OBJECTIVE
Can you copy the lines below word for word, without changing anything?

DATA RECORDS

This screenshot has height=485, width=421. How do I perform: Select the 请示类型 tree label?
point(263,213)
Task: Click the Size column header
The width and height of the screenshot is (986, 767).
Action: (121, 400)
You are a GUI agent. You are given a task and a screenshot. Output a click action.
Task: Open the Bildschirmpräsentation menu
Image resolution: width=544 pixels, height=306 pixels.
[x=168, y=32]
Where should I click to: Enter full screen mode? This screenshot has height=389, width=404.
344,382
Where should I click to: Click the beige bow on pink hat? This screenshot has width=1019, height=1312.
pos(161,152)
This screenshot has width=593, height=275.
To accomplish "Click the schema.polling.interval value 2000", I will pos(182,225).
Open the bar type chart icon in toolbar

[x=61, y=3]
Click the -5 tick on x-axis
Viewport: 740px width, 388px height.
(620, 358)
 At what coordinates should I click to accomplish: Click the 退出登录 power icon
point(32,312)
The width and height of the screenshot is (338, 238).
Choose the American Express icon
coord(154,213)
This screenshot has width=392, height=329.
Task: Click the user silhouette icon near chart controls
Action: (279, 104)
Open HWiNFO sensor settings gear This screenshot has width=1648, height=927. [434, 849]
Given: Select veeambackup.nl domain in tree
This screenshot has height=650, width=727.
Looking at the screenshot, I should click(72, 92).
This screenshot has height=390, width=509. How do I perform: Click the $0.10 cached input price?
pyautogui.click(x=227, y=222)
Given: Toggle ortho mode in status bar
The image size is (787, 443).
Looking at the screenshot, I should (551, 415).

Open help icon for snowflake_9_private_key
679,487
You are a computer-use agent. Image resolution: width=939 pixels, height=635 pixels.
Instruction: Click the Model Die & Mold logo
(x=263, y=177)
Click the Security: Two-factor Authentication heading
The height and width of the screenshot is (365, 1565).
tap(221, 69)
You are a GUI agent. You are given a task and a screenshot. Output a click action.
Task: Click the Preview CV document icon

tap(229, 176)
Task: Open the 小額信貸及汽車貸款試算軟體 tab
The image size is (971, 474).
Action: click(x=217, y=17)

FULL ANSWER
This screenshot has height=485, width=421. How do I perform: Select the 请示类型 tree label?
point(263,213)
Task: Click the Size column header
The width and height of the screenshot is (986, 767).
Action: (121, 400)
You are a GUI agent. You are given a task and a screenshot. Output a click action.
Task: Open the Bildschirmpräsentation menu
Image resolution: width=544 pixels, height=306 pixels.
[x=168, y=32]
Where should I click to: Enter full screen mode? This screenshot has height=389, width=404.
344,382
Where should I click to: Click the beige bow on pink hat? This screenshot has width=1019, height=1312.
pos(161,152)
This screenshot has width=593, height=275.
To accomplish "Click the schema.polling.interval value 2000", I will pos(182,225).
Open the bar type chart icon in toolbar

[x=61, y=3]
Click the -5 tick on x-axis
Viewport: 740px width, 388px height.
(620, 358)
 At what coordinates should I click to accomplish: Click the 退出登录 power icon
point(32,312)
The width and height of the screenshot is (338, 238).
Choose the American Express icon
coord(154,213)
This screenshot has width=392, height=329.
Task: Click the user silhouette icon near chart controls
Action: (279, 104)
Open HWiNFO sensor settings gear This screenshot has width=1648, height=927. [434, 849]
Given: Select veeambackup.nl domain in tree
This screenshot has height=650, width=727.
Looking at the screenshot, I should click(72, 92).
This screenshot has height=390, width=509. How do I perform: Click the $0.10 cached input price?
pyautogui.click(x=227, y=222)
Given: Toggle ortho mode in status bar
The image size is (787, 443).
Looking at the screenshot, I should (551, 415).

Open help icon for snowflake_9_private_key
679,487
You are a computer-use agent. Image resolution: width=939 pixels, height=635 pixels.
Instruction: Click the Model Die & Mold logo
(x=263, y=177)
Click the Security: Two-factor Authentication heading
The height and width of the screenshot is (365, 1565).
tap(221, 69)
You are a GUI agent. You are given a task and a screenshot. Output a click action.
Task: Click the Preview CV document icon

tap(229, 176)
Task: Open the 小額信貸及汽車貸款試算軟體 tab
The image size is (971, 474).
Action: click(x=217, y=17)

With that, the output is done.